Monday 19 March 2018

Cycling body suspends action against journalist as Armstrong role probed

Grainne Cunningham

The international cycling union has suspended legal action against journalist Paul Kimmage, which was due to begin in December.

The Union Cycliste Internationale (UCI) took the action pending the outcome of an independent investigation into the organisation's role in the Lance Armstrong scandal.

An independent commission is to investigate allegations made against the UCI over the Armstrong affair that saw the seven-time Tour de France winner stripped of the titles he won from 1999-2005.

Legal proceedings against Mr Kimmage, pictured, were initiated in January by the UCI and its president, Pat McQuaid, and honorary president, Hein Verbruggen.

Both claimed to have been defamed by the journalist in articles published by 'The Sunday Times' and 'L'Equipe'.

At the time, a UCI spokesman told 'Cyclingnews' that the action had been taken because "Mr McQuaid cannot allow for him or the UCI to be called corrupt".

Unusually, the UCI did not seek damages from 'L'Equipe' or 'The Sunday Times', but only from Mr Kimmage. The Irishman left 'The Sunday Times' at the end of 2011.

Commenting on Twitter, Mr Kimmage wrote "How do I feel? I feel like Maximus as he prepared for battle" and also "On my signal, unleash hell".
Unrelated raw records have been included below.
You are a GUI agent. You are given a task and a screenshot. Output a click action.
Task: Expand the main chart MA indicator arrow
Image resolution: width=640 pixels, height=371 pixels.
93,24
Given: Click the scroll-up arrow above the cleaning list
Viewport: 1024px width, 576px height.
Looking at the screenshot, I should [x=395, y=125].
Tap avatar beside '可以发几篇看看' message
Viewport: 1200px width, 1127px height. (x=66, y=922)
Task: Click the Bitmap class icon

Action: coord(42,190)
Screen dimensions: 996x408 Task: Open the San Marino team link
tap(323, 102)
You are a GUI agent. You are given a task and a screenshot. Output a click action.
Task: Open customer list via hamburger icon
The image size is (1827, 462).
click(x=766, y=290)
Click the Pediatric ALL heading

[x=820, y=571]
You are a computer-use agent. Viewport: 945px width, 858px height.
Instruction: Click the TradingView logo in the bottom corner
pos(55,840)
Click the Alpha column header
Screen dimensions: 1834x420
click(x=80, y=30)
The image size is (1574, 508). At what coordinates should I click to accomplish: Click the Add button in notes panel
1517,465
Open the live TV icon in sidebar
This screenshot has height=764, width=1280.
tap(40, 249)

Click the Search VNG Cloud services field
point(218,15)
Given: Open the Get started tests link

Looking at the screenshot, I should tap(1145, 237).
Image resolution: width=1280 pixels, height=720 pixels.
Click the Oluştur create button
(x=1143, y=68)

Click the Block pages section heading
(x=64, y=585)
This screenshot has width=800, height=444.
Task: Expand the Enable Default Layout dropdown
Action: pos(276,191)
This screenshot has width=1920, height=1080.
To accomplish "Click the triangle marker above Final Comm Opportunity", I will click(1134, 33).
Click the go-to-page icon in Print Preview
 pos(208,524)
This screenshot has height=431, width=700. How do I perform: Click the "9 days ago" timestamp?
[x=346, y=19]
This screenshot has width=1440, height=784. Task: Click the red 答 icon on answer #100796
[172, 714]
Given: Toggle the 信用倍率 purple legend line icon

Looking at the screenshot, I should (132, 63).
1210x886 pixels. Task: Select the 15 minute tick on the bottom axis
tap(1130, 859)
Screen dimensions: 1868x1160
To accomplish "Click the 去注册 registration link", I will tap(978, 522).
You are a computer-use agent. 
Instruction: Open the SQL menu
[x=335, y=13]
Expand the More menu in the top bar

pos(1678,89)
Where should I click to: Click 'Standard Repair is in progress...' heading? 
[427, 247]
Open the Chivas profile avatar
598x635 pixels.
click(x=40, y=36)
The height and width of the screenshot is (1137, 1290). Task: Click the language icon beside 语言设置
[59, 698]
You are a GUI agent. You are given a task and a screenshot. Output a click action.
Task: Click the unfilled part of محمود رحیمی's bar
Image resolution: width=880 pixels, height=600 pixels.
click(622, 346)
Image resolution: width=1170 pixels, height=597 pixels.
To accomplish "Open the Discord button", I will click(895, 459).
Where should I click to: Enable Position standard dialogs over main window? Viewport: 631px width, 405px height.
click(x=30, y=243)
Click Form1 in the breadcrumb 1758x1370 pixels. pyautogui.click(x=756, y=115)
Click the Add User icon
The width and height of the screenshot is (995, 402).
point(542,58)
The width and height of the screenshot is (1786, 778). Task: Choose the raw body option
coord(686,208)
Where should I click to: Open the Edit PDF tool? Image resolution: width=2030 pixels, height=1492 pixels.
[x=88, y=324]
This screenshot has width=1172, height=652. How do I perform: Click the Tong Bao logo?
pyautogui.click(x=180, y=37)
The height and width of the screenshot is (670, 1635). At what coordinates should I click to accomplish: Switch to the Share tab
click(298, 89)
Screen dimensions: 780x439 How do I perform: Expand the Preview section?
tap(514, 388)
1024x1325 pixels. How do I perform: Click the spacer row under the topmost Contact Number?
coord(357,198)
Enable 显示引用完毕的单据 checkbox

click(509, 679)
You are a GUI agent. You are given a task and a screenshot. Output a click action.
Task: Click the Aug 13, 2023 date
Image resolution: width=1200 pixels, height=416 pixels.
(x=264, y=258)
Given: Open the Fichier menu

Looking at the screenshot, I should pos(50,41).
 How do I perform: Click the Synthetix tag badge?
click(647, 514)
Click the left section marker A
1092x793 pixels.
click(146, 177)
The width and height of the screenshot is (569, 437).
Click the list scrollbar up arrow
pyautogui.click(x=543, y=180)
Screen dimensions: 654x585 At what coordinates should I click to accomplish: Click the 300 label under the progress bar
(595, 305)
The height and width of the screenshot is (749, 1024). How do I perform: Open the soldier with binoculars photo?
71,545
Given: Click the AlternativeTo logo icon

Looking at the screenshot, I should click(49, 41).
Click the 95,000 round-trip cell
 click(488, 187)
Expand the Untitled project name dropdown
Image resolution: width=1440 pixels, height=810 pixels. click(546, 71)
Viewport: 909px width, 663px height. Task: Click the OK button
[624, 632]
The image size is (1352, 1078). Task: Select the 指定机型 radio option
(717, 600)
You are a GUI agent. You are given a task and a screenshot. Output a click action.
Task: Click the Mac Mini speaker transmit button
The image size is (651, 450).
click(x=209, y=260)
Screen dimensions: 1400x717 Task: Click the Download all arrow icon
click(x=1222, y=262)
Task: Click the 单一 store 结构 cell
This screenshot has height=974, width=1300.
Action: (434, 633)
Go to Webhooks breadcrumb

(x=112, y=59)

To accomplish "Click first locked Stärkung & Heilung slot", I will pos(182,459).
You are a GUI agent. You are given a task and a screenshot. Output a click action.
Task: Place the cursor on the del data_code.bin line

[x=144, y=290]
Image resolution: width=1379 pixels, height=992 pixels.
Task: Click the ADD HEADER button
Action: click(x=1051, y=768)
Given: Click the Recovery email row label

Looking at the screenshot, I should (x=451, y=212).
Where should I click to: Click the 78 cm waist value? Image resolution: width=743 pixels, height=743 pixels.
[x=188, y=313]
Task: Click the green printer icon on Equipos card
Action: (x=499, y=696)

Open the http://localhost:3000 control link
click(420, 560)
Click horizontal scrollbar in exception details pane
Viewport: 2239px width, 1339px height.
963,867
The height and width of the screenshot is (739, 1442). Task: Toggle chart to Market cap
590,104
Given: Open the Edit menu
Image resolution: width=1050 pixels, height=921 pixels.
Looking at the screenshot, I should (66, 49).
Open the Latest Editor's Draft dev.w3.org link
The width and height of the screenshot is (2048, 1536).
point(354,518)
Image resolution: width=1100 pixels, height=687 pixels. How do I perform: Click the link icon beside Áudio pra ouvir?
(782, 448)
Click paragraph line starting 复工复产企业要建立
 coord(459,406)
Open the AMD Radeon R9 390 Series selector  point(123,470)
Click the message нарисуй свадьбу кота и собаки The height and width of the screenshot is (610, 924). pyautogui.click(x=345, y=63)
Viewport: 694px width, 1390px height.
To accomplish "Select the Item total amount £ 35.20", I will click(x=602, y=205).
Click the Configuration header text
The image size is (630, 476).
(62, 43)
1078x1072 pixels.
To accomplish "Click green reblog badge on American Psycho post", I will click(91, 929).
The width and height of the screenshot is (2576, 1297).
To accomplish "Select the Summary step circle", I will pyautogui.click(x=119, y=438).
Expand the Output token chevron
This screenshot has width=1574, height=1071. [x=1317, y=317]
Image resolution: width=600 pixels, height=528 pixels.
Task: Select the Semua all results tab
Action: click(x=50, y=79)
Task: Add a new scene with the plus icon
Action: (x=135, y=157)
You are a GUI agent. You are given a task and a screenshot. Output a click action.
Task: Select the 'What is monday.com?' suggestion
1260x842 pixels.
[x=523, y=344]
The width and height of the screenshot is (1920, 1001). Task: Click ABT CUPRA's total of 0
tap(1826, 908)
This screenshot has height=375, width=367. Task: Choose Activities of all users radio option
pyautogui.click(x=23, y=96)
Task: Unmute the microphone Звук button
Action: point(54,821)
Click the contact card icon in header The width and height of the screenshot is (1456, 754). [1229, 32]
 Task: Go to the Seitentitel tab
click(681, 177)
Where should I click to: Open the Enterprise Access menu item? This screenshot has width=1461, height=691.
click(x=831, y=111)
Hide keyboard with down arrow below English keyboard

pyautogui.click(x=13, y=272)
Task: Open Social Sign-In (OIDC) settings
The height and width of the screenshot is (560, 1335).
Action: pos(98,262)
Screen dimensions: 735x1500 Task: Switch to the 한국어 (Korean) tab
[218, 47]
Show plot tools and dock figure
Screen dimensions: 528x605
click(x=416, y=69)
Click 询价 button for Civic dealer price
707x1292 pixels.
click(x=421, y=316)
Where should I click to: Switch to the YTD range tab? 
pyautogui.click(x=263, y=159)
Mr Kimmage had received a subpoena to attend a trial in Switzerland on December 12 and his supporters had already contributed to a defence fund set up online, which totals in excess of €83,000.

The decision to stall legal action against Mr Kimmage comes just days after Mr McQuaid insisted it would go ahead, arguing that it was a "straightforward defamation" case unrelated to the Armstrong findings.

Though it stopped short of terminating proceedings altogether, the UCI statement will come as good news for journalist Mr Kimmage and his supporters.